Quem está no poder reforça e eles tem atitudes de gosto duvidoso visando encobrir seu medíocre desempenho. É o exagero, a afetação, o "sorriso amigo” e por vezes zombeteiro, adulador, que elogia sempre quem tem poder, o riso das piadas sem graça, oferecendo manjares e delícia para se darem bem. É o excessivamente simpático ou sem-noção, é alguém cujas condutas servis dão acesso a informação para controle das situações. Por vezes são medíocres no fazer, mas hábeis na costura de alianças para o chefe e em nome do chefe como forma de sobrevivência. O que é velado, pode ser mais normativo.
Assim, se o chefe fica no escritório até mais tarde, pode ter certeza de que o adulador também permanecerá, as fotos e almoços constantes para postar como o amigo do chefe: “Como é bom trabalhar numa empresa na qual somos valorizados”. E eles sabem quem valorizar, ou seja, quem aceita esta cultura de bajulação. A intimidade com o chefe é o alimento para construirem esta reputação: “vamos ficar no escritório com chefe enquanto ele estiver por perto, postar fotos com chefe, almoços constantes com o chefe", e tudo isso para confirmar a tese “como é bom trabalhar para quem somos valorizados”.

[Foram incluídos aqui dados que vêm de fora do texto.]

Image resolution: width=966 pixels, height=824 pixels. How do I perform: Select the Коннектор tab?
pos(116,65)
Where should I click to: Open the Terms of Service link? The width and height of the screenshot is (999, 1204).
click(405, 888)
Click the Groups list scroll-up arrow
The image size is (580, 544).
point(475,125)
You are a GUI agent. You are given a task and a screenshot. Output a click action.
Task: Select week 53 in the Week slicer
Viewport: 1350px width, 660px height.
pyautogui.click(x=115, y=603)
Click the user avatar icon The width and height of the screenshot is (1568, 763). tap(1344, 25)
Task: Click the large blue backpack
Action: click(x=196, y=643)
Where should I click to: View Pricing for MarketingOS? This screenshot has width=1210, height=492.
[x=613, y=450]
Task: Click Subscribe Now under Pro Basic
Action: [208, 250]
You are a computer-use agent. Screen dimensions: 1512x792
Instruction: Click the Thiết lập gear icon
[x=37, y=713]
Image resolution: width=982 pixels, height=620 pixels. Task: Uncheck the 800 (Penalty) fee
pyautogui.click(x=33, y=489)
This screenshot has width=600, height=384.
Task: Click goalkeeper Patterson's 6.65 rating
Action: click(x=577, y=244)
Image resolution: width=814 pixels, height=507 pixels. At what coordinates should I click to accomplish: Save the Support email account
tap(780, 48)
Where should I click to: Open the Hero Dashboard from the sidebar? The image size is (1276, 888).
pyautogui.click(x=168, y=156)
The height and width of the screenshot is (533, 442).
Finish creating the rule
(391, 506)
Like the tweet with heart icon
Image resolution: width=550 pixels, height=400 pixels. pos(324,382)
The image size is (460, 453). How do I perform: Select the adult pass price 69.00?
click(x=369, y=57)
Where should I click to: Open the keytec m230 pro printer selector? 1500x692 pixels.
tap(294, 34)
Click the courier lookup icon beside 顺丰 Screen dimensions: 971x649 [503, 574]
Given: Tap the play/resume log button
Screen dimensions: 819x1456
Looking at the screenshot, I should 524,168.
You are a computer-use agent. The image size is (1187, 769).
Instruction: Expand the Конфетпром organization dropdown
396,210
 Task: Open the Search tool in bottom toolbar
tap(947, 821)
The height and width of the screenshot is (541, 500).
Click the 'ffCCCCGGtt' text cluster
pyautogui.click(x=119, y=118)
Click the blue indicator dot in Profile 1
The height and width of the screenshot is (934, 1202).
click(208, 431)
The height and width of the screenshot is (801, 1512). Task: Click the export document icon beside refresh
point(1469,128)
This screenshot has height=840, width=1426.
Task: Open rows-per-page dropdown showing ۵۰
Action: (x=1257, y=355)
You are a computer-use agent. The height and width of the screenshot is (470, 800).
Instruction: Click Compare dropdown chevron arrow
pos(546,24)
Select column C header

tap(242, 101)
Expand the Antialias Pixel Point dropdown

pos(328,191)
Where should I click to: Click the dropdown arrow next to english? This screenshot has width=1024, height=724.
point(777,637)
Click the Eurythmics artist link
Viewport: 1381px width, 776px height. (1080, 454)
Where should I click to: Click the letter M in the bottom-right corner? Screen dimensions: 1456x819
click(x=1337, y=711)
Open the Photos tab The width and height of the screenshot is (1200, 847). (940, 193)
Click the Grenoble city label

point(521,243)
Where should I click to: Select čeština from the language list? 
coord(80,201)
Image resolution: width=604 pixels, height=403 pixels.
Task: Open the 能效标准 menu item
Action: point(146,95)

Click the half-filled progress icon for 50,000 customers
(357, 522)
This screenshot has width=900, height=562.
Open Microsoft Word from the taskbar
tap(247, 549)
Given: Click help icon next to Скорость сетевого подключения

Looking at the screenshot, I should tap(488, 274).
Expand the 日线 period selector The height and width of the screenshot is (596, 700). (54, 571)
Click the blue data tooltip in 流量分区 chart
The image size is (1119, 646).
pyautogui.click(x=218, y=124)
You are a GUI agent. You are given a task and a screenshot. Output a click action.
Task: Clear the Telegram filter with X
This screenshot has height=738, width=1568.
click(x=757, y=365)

Outros Exemplos: organizar festinhas para o chefe (aniversário, então!!) , aniversário de casamento da chefe, antecipação dos exames laboratoriais da chefe, sarais musicais para o chefe, curtir as fotos do chefe e divulgar nas redes sociais, reunir os funcionários para aplaudir a fala do chefe, distribuir doces nestas ocasiões, mostrar o excelente clima que o chefe faz, falar exageradamente das nossas conquistas para os chefes, enaltecer o chefe do chefe, etc.
E para disfarçar tudo isso, criou-se o que no mundo corporativo ficou chamado como circulo de confiança do chefe…. Afinal existe avaliação de desempenho para corroborar tudo isso (e do efeito halo ninguém irá falar). O importante é formar a corja, o bando, os jagunços que farão qualquer coisa para manter o poder junto com o chefe e espalhar o controle de uma equipe disfuncional e onde ninguém confia em ninguém.
O culturalismo corporativo, é um novo discurso para justificar esta forma barbarie de poder nas organizações, e as disputas internas serão reflexos deste poder que ja tem cartas marcadas, e onde o orçamento de cada área vira a espada para submissão do outro.
Os chefes neste sentido agem para desestabilizarem suas vítimas e domina-las ou extirparem. Os métodos comuns para tanto são: recusar a comunicação, desqualificar, destruir a auto-estima, cortar as relações sociais, vexar, constranger, sendo a vítima ferida em seu amor próprio, sentindo-se atingida em sua dignidade, com a súbita perda de sua confiança, exceto para aqueles que reforçam a bajulaçao e acham este chefe digno. Estas alianças, chefes e capatazes vão criar o clima perfeito para avaliarem a vítima e a matizarem quando um grupo for necessário para isso, e com instrumentos culturalmente reconhecidos pela organização e impossíveis de serem descritos numa defesa trabalhista, cuja a prova subjetiva é sempre menos valorizada. E se for assim, a vítima será considerada menor fraca, inadequados, os menores na escala evolutiva do darwinismo social de quem consegue conviver com este jogo de poder tão cínico.
A única esperança, ainda que com um custo pessoal muito alto, é a justiça trabalhista e para as vítimas, Terapia de apoio a violência psicológica.
Quantas vezes você já viu esta história na sua vida profissional?
*Salamaleques: fig. infrm. cumprimento exagerado; polidez afetada; rapapé, mesura.